The use of Aciclovir Doc should only be considered when the potential benefits outweigh the possibility of unknown risks, even if systemic exposure to Aciclovir Doc following topical application of Aciclovir Doc cream is very low. . A registry relating to the use of Aciclovir Doc after marketing in pregnancy provided data on pregnancy outcomes in women exposed to the various formulations of Aciclovir Doc. The results of the registry did not show an increase in the number of congenital defects among exposed subjects. Aciclovir Doc compared to the general population and all congenital defects did not show any particularity or common characteristics, such as to suggest a single cause. In conventional, internationally accepted tests, systemic administration of Aciclovir Doc did not produce embrotoxic or teratogenic effects in rabbits, rats or mice.
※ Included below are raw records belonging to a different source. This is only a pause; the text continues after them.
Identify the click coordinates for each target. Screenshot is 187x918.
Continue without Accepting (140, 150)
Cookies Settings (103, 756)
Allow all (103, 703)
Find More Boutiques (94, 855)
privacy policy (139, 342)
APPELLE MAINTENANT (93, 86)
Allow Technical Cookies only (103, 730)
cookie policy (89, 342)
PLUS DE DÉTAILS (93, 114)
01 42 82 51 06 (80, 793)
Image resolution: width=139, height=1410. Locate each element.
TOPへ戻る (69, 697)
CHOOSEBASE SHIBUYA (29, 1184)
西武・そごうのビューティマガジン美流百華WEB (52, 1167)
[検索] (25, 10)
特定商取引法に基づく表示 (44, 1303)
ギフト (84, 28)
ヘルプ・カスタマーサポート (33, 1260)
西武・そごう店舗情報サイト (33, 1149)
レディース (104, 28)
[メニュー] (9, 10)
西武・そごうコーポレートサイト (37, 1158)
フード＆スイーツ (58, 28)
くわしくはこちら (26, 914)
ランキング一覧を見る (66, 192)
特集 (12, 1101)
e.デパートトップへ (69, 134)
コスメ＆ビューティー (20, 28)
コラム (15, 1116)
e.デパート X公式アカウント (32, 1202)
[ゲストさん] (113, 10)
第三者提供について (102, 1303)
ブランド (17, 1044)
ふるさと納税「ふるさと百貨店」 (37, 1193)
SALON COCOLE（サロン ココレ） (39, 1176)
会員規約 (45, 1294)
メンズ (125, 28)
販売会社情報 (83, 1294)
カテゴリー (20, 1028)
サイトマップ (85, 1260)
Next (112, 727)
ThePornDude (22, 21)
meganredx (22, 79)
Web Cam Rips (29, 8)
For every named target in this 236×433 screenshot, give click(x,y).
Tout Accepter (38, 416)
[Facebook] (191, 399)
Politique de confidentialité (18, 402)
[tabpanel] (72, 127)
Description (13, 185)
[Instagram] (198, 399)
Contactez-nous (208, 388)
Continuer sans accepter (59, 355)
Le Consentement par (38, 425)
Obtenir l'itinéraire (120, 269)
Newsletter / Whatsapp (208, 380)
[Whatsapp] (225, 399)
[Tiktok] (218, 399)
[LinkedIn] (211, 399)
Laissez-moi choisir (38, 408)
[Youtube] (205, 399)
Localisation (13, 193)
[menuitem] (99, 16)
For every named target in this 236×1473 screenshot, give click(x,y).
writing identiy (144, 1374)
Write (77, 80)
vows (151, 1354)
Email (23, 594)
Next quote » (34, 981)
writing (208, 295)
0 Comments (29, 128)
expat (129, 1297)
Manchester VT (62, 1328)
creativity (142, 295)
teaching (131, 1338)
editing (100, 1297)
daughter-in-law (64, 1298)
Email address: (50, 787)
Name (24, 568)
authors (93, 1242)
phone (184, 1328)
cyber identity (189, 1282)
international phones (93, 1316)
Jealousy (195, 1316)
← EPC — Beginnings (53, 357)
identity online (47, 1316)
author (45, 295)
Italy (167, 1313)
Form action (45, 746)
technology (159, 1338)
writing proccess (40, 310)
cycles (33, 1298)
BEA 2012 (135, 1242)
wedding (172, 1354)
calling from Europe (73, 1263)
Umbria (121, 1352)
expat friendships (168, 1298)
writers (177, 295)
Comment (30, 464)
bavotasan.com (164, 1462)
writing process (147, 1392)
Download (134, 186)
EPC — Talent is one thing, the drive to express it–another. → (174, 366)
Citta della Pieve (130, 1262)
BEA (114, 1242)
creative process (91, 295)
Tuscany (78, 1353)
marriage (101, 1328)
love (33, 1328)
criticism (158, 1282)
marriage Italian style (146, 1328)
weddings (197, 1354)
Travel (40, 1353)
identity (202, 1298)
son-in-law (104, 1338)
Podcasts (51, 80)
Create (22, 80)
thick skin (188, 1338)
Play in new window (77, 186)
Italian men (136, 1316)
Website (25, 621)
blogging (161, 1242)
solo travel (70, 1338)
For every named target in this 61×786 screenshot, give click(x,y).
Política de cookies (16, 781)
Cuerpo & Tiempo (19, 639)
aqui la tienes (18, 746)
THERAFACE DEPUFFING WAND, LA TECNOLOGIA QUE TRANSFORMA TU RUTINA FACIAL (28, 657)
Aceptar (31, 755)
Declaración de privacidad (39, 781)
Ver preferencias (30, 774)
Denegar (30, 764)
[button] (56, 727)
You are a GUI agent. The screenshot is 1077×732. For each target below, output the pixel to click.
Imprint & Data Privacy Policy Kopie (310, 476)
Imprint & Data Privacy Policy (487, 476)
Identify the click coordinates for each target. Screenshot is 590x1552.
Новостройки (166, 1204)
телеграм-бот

In an experimental test in rats, not included in the standard tests, fetal abnormalities were observed after subcutaneous doses of Aciclovir Doc so high as to produce toxicity in the mother. The clinical relevance of these findings is uncertain.

Limited data in humans indicate that the medicinal product passes into breast milk after systemic administration. However, the dose received by an infant following the use of Aciclovir Doc cream by the mother is insignificant.

Special warnings

It is not recommended to apply Aciclovir Doc cream to mucous membranes such as those of the mouth, eyes or vagina as it can cause irritation. Particular care should be taken to avoid accidental application into the eye. Animal studies indicate that the application of Aciclovir Doc RANBAXY cream in the vagina may cause reversible irritation. The use of the product, especially if prolonged, can give rise to sensitization phenomena, where this happens it is necessary to stop the treatment and consult the treating doctor. There are no reports of addiction or dependence on the drug. In severely immunocompromised patients (AIDS patients or bone marrow transplant patients) administration of Aciclovir Doc in oral formulations should be considered. Such patients should be recommended to consult their physician regarding the treatment of any infection. The excipient propylene glycol can cause skin irritation and the excipient cetostearyl alcohol can cause local skin reactions (e.g. contact dermatitis).

Expiration and retention

Check the expiration date indicated on the package. The expiry date indicated on the package refers to the product in intact packaging, correctly stored. Do not store above 25 ° C.

Warning : do not use the medicine after the expiry date indicated on the package.

Composition

1 gr of Aciclovir Doc Crema contains:

Active principle

Aciclovir Doc 50 mg

Excipients

Poloxamer 407; cetostearyl alcohol; sodium lauryl sulfate; white petroleum jelly; liquid paraffin; propylene glycol; purified water.